The Committee makes no further comment.

3.8 ¯ Wholesaling of poisons

Clause 12 amends section 24 of the Act which relates to the wholesaling of poisons. Section 24 prohibits the wholesale of any poison or controlled substance except a Schedule 5 or Schedule 6 poison. The effect of the amendment is to include Schedule 7 in that list of exceptions. Schedule 7 consists mainly of agricultural poisons used by farmers and industrial poisons.

The Committee makes no further comment.

3.9 ¯ Sale of poisons book

Clause 14 inserts a new section 38 into the Act which obviates the need for retailers to keep a Sale of Poisons Book in favour of an obligation to maintain an accurate record of the transaction. The transaction details must include name and address of the purchaser, the date of sale or supply and the name and quantity of the poison or controlled substance purchased or obtained.

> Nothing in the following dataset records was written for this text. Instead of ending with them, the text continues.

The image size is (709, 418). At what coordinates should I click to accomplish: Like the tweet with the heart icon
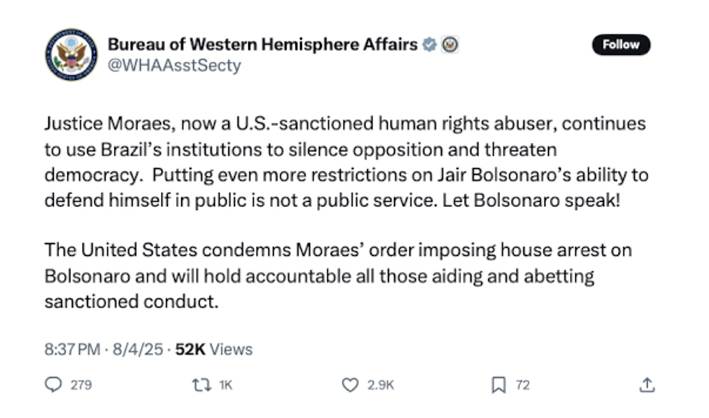pos(350,384)
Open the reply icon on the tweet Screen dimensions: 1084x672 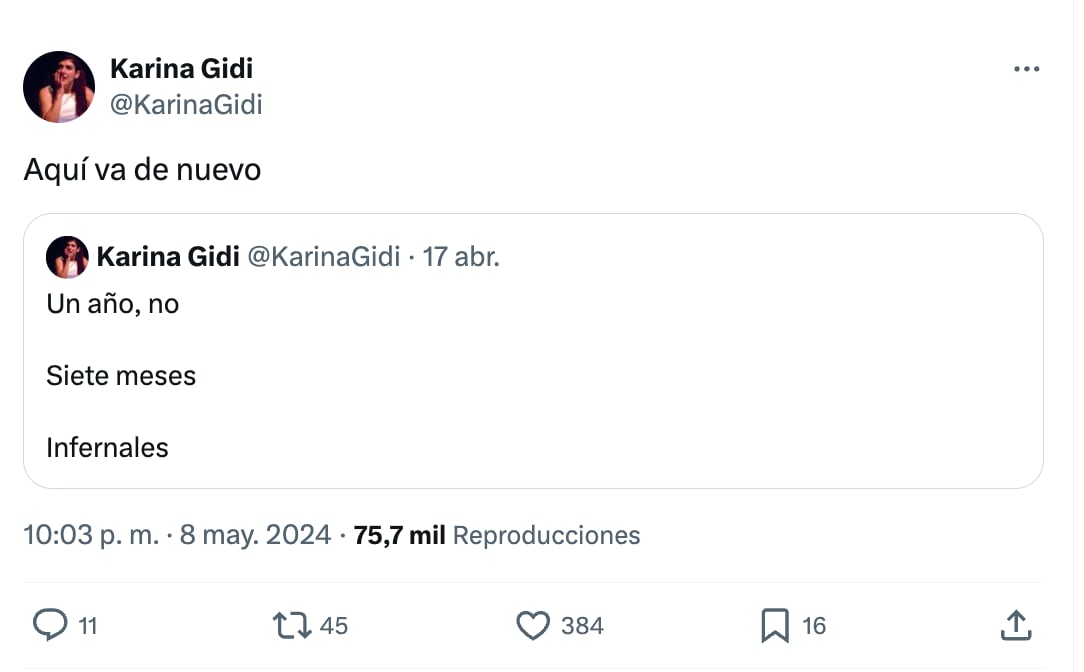[x=48, y=625]
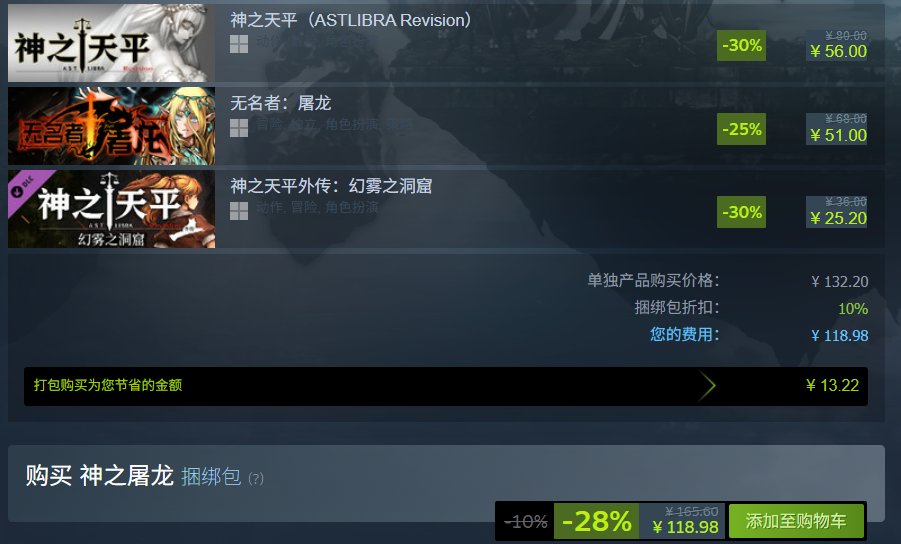Viewport: 901px width, 544px height.
Task: Click Windows icon under ASTLIBRA Revision title
Action: coord(239,44)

The Committee makes no further comment.

3.10 ¯ Sale of poisons to minors

Clause 15 repeals the old provisions in relation to the prohibition on sales to minors. The old section 40 provided that specified substances must not be sold to minors under the age of 18 or to any person unknown to the vendor unless except in the presence of an adult witness or a member of the police force. The new section 40 simply provides that specified substances must not be sold to a person who is under the age of 18 years.

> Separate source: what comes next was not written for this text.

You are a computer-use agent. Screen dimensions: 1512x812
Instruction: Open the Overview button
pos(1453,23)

The Committee makes no further comment.

WHEAT MARKETING (AMENDMENT) BILL

4.1

This Bill was introduced into the Legislative Assembly on 23 March 1994 by The Honourable Bill McGrath with the Honourable Phil Gude.

4.2

This Bill has two main purposes, namely:-

  • to remove a statutory bar preventing the Australian Wheat Board from competing in the domestic barley market in Victoria; and
  • to extend the powers of the Australian Wheat Board to enable it to conduct research and value adding activities on grain or grain products;

4.3 ¯ Functions of the Australian Wheat Board

Clause 4 amends section 6 of the Wheat Marketing Act 1989. It extends the functions of the Australian Wheat Board by allowing it to promote, fund or undertake into matters related to the marketing of grain or grain products of any kind. This follows the transfer of the government's seed testing laboratory from the Department of Agriculture to the Australian Wheat Board's Academy of Grain Technology at Werribee in November 1993. This section resolves any legal uncertainty as to the Board's statutory powers to undertake any research.

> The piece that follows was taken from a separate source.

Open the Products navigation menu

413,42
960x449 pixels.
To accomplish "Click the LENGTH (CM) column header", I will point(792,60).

Clause 4 also extends the research function so that the Board can engage in "value adding activities".

The Committee makes no further comment.

4.4 ¯ Powers of the Board

Clause 5 inserts a new section 7(5) into the Act. It repeals the statutory bar in the old section 7(5) which prevented the Australian Wheat Board from competing in the domestic barley market in Victoria. The new provision means that the Australian Wheat Board can perform its powers and functions in relation to the intra-state trade in barley, subject to the provisions of the Barley Marketing Act 1993.

The Committee makes no further comment.